Among total 16 neutron detectors four of which are built in neutron detector strings at four locales which surround the selected control rod, two are selected from each of the neutron detector string to thereby execute averaging calculation of the total eight neutron detector signals.
After the neutron detector signal is detected, the local average value of the selected neutron detector signal is compared with the nuclear reactor average power. The gain is adjusted such that the local average value and the nuclear reactor average power are set equal to each other (null sequence), and thereafter, a block level appropriate to the local average value after the gain adjustment is selected (set up). While the local average value and a block level are compared with each other, when the local average value is larger than the block level, a signal for preventing the withdrawal of the control rod and a warning signal are output.
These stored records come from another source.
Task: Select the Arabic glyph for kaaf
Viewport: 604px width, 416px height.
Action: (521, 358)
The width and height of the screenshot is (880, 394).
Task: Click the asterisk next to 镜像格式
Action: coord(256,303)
As such an RBM, there is a boiling water reactor RBM (for example, refer to Patent Document 1: Japanese Examined Patent Application No. 8-10261).
In this way, since the conventional local area RBM cannot monitor all reactor core areas at the same time due to the limitation of hardware processing ability, the monitoring area has been determined on the basis of selection control rod position information from the control rod operation system.
For this reason, the conventional RBM cannot monitor an appropriate area when the control rod position information from the control rod operation system is not correct. Furthermore, there is a problem, for example, in that it is necessary to provide a common take-in section for selected control rod position signals between the RBM and the control rod operation system and execute a soundness confirmation test on all the selected control rod position signals for ensuring reliability of the signals.
Examples of means for solving such a problem includes a method of monitoring an average value of all the local areas around the control rod at all times without depending on the selection control rod position information from the control rod operation system (all area RBM).
With the realization of the all area RBM, the RBM can perform monitoring independent from the control rod operation system which is the monitoring target. Even if the selected control rod position signal of the control rod operation system is not correct, it is possible to avoid a non-monitoring state. In addition, the common take-in section with the control rod operation system and the corresponding soundness confirmation test are eliminated, and thus it is possible to reduce the hardware costs and test expenses related thereto.
In addition, in order to realize the all area RBM, in relation to the above-mentioned null sequence and setup execution method, the following problem need be solved.
In the conventional local area RBM, after the selection control rod position information is obtained from the control rod operation system, the null sequence and setup are executed on the local area average value of the signals from the neutron detectors surrounding the target control rod.
On the other hand, in the all area RBM, independently from the control rod operation system, all the areas are monitored regularly and continuously. Therefore, the execution timing for the null sequence and setup of the conventional local area RBM cannot be applied.